> TASK MATERIAL:
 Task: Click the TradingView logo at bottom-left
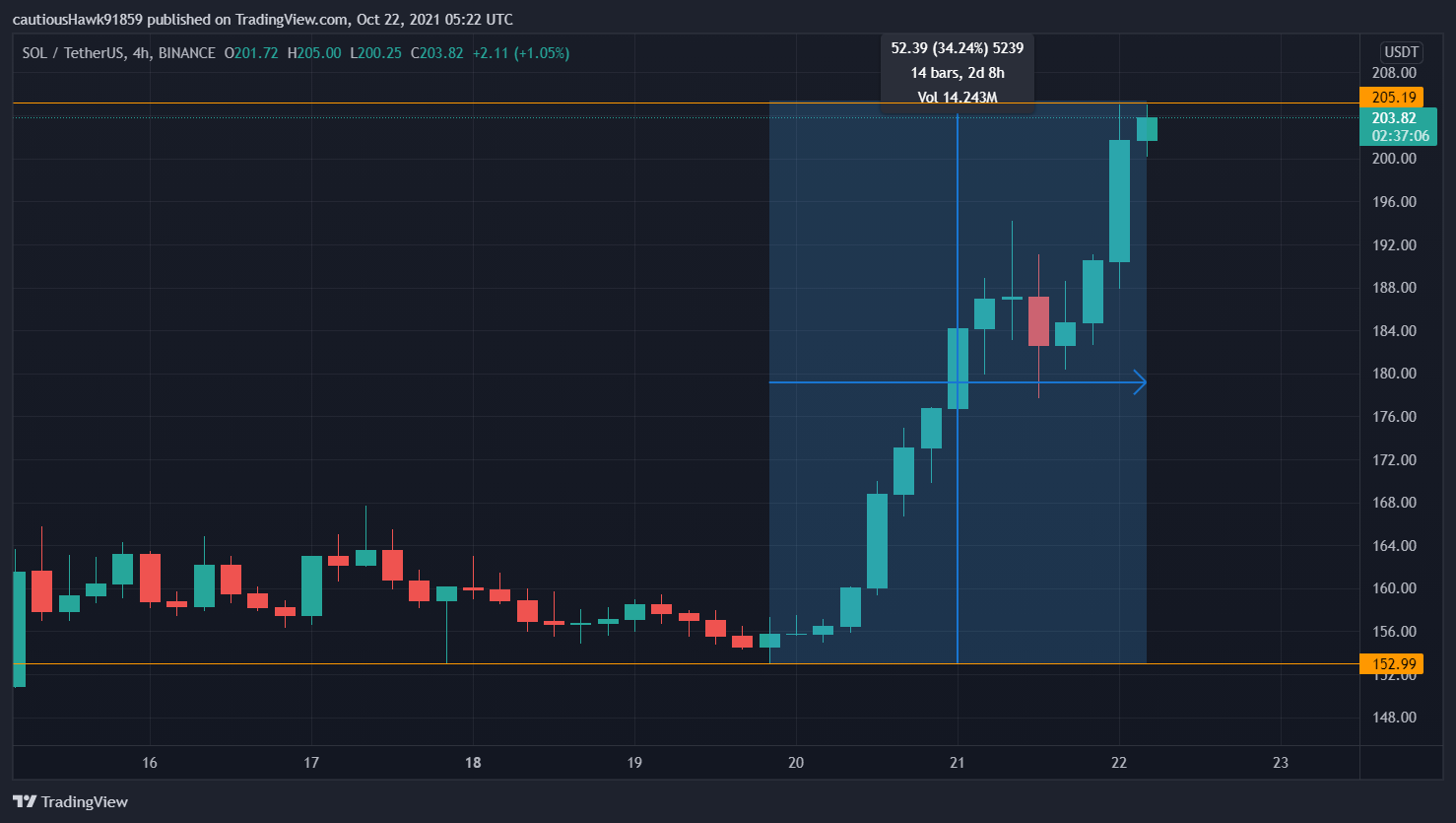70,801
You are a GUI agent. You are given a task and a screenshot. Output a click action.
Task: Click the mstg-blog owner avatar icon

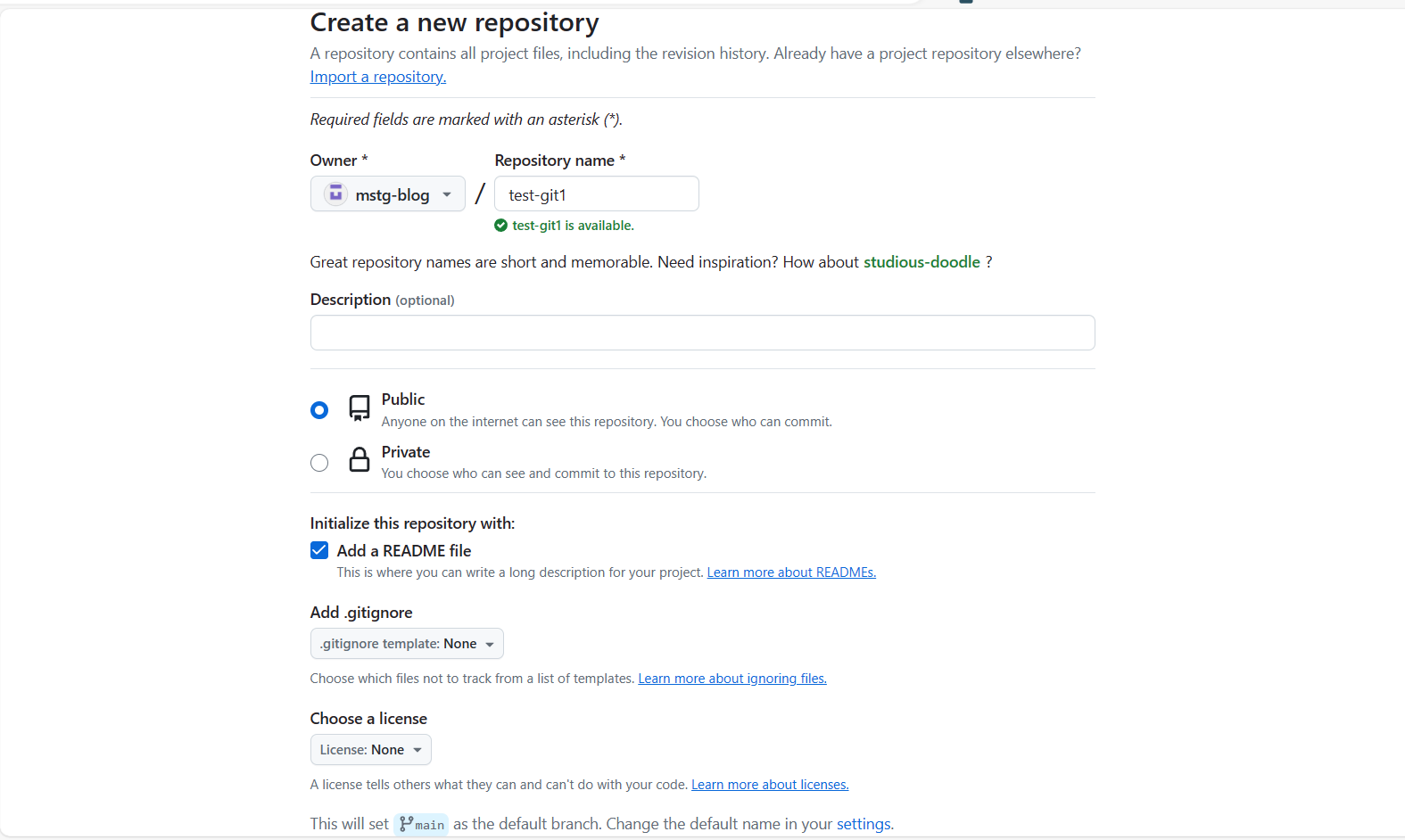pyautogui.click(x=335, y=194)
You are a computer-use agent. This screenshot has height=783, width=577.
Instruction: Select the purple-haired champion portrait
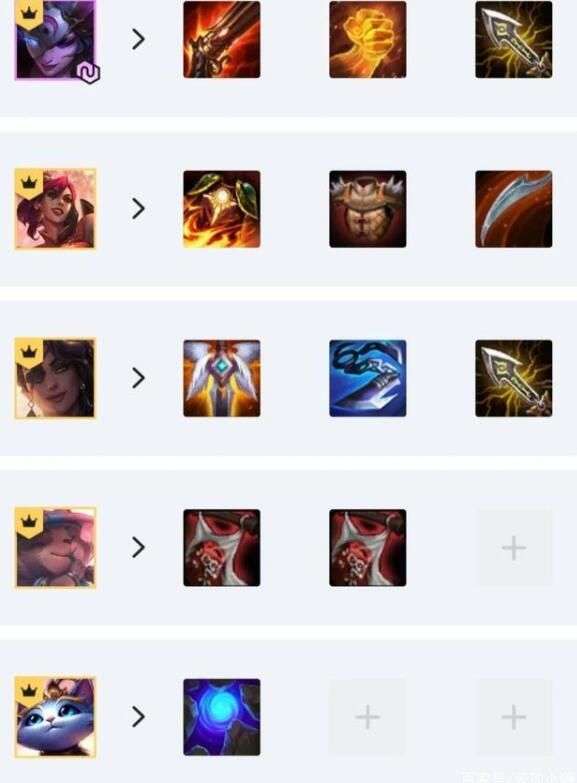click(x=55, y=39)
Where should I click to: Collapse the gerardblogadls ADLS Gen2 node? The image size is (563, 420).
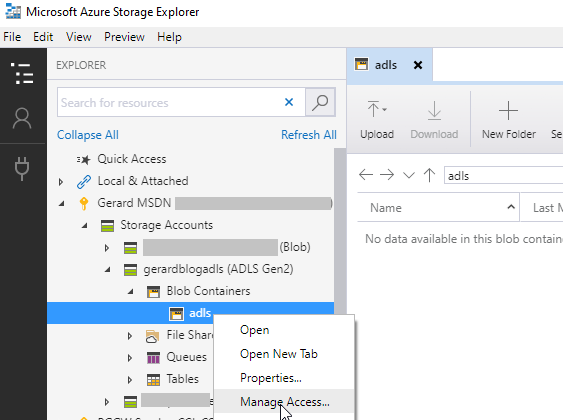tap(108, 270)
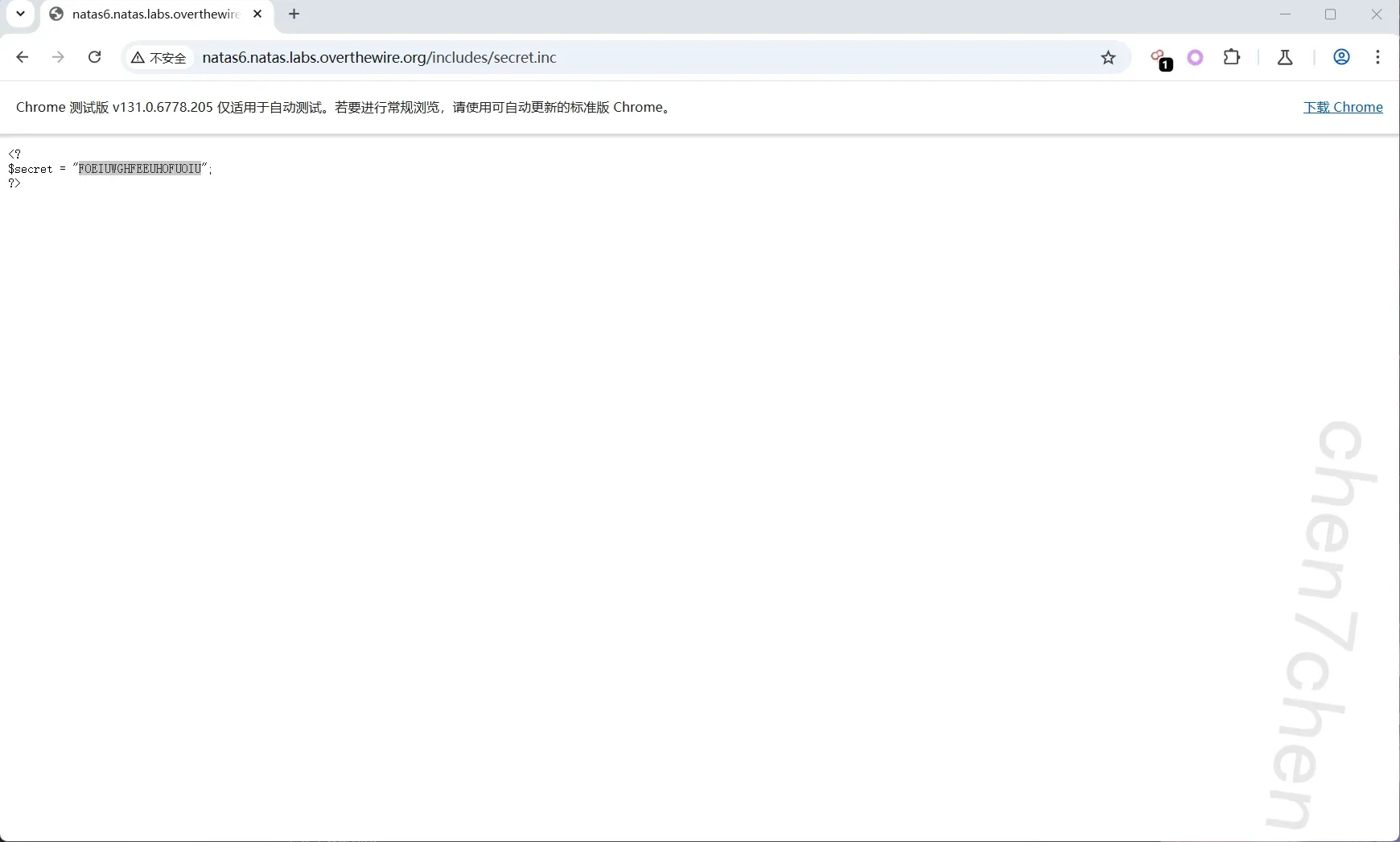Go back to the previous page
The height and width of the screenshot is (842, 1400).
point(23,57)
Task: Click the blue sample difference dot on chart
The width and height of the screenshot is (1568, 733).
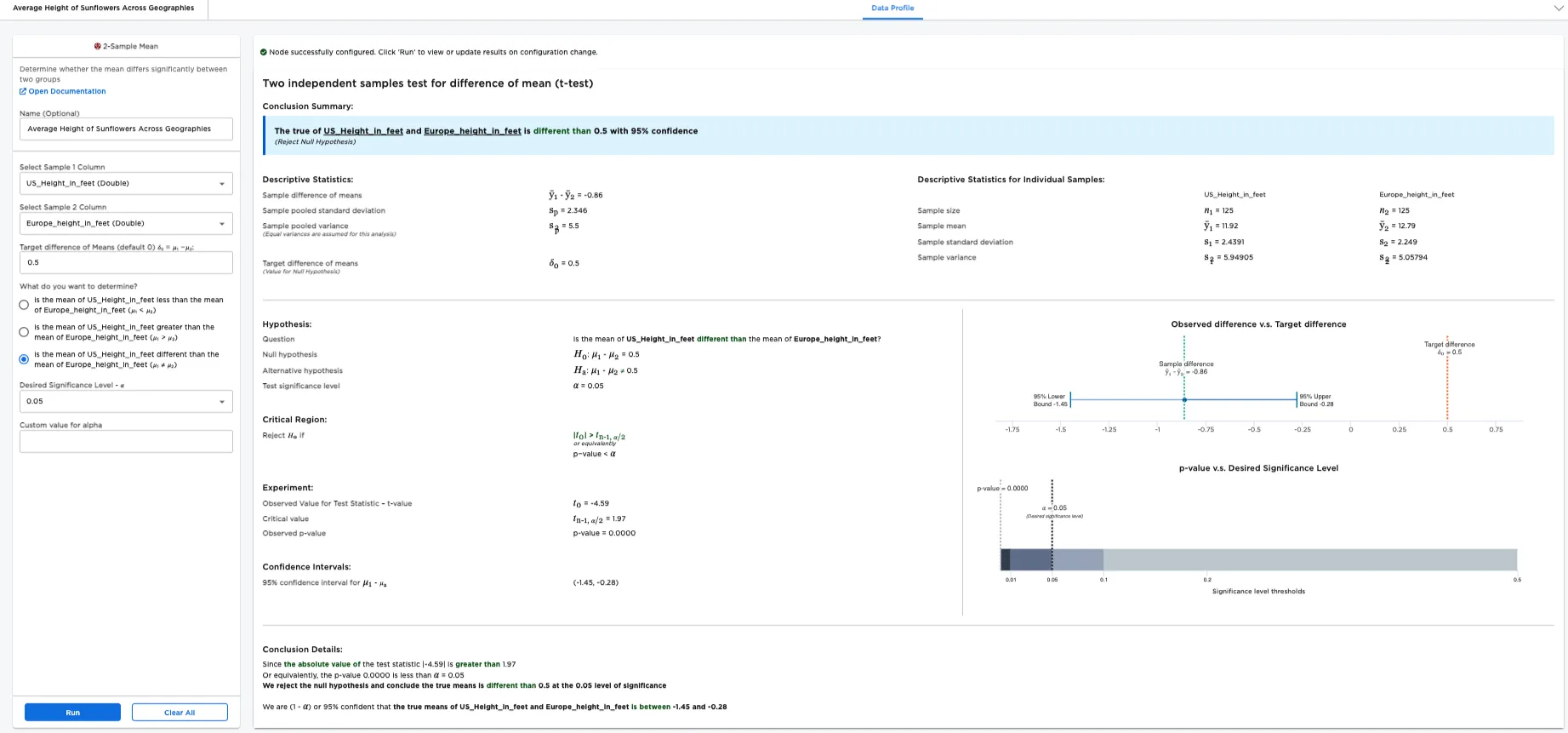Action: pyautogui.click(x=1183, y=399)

> ACTIVITY: Wherever a picture appears in the material above, skip it and copy the rest without change.

> SOLVED EXERCISE:
 Task: Click the TradingView logo at bottom-left
70,801
You are a GUI agent. You are given a task and a screenshot. Output a click action.
Task: Click the mstg-blog owner avatar icon

pyautogui.click(x=335, y=194)
You are a computer-use agent. This screenshot has height=783, width=577.
Instruction: Select the purple-haired champion portrait
click(x=55, y=39)
Where should I click to: Collapse the gerardblogadls ADLS Gen2 node? The image size is (563, 420).
tap(108, 270)
Go back to the previous page
The height and width of the screenshot is (842, 1400).
point(23,57)
Task: Click the blue sample difference dot on chart
The width and height of the screenshot is (1568, 733).
Action: pyautogui.click(x=1183, y=399)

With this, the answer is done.